### To do
Starting with the line that contains "been in love (257, 1453)" and stopping after the line that contains "Текст (1069, 66)", copy the entries below exactly. Include nothing else.

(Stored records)
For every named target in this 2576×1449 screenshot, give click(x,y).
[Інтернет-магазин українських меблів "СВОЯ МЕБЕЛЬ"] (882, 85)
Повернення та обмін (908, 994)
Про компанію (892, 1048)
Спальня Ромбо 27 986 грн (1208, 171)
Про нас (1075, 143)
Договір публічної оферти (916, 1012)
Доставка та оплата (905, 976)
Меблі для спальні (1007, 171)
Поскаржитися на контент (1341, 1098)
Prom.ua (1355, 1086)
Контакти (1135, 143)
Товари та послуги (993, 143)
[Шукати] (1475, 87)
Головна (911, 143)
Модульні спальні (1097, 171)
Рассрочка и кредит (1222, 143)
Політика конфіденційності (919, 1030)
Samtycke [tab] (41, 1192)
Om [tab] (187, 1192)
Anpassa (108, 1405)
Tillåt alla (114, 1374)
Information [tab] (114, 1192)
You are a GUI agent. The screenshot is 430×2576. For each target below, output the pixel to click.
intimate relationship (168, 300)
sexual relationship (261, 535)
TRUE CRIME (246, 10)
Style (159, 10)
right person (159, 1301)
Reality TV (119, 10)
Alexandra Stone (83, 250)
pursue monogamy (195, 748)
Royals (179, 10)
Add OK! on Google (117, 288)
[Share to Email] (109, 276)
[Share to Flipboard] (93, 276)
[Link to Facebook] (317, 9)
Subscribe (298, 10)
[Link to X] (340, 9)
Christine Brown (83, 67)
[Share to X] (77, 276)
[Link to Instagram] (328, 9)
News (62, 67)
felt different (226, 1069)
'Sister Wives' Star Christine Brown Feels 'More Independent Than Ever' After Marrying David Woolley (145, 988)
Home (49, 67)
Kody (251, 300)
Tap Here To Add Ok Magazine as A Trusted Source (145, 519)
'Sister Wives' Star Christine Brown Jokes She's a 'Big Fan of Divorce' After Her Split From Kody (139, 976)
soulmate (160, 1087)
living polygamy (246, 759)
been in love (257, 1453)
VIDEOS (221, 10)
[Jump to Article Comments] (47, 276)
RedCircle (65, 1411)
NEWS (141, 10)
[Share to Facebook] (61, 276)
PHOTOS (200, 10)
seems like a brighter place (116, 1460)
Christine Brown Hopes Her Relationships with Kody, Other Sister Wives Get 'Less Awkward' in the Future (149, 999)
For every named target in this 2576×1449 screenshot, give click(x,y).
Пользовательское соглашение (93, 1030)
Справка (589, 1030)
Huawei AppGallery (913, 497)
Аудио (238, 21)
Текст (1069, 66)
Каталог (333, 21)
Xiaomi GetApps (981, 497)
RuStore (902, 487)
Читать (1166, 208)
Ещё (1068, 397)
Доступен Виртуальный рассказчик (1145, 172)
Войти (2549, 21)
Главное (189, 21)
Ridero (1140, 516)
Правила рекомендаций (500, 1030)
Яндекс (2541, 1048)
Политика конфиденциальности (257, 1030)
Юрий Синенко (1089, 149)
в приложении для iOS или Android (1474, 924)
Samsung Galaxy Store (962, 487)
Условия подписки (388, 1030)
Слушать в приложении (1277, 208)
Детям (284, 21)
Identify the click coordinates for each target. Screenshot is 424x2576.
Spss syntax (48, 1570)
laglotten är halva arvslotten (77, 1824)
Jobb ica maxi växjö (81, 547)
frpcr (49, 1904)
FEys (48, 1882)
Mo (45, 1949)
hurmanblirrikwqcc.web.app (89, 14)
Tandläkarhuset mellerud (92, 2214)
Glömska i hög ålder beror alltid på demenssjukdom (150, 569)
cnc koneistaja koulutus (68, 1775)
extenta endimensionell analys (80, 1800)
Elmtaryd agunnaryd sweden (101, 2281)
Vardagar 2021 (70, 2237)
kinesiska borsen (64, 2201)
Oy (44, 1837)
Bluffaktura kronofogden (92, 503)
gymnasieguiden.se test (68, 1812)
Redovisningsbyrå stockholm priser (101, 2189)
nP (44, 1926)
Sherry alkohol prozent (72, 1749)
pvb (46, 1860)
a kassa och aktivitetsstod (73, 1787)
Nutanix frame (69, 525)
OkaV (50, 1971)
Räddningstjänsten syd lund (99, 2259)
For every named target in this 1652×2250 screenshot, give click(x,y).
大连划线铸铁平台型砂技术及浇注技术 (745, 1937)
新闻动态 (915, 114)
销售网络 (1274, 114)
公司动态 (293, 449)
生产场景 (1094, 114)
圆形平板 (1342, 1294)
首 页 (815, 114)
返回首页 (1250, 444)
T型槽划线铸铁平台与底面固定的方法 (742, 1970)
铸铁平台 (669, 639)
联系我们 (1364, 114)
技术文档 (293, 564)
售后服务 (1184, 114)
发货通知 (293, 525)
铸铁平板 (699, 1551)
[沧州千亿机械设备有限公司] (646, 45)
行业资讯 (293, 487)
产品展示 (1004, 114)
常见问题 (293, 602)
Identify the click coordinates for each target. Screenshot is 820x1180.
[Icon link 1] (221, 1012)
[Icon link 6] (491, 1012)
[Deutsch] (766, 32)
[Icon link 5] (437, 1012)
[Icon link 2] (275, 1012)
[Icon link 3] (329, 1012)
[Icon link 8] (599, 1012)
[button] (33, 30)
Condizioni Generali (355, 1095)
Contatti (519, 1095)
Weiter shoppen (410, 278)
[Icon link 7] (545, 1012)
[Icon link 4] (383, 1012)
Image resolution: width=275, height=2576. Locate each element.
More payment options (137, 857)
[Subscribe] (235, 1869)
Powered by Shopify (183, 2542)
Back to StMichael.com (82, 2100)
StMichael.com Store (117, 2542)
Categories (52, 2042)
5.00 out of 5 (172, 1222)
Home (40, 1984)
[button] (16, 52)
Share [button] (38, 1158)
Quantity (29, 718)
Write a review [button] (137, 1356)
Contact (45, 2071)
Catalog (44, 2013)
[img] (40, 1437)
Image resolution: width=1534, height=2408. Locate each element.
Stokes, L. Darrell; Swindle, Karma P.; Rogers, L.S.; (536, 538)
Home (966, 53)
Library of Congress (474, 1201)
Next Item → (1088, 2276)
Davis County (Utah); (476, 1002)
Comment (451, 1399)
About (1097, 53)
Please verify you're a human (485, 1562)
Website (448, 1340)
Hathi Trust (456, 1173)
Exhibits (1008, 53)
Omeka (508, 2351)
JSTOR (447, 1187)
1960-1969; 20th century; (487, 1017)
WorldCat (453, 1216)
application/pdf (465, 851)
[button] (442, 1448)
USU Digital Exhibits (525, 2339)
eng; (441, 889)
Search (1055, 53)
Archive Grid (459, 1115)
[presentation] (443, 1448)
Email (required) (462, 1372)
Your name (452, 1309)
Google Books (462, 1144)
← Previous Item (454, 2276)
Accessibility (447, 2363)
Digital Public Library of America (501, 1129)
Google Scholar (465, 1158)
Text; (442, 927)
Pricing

### Task response
been in love (257, 1453)
VIDEOS (221, 10)
[Jump to Article Comments] (47, 276)
RedCircle (65, 1411)
NEWS (141, 10)
[Share to Facebook] (61, 276)
PHOTOS (200, 10)
seems like a brighter place (116, 1460)
Christine Brown Hopes Her Relationships with Kody, Other Sister Wives Get 'Less Awkward' in the Future (149, 999)
For every named target in this 2576×1449 screenshot, give click(x,y).
Пользовательское соглашение (93, 1030)
Справка (589, 1030)
Huawei AppGallery (913, 497)
Аудио (238, 21)
Текст (1069, 66)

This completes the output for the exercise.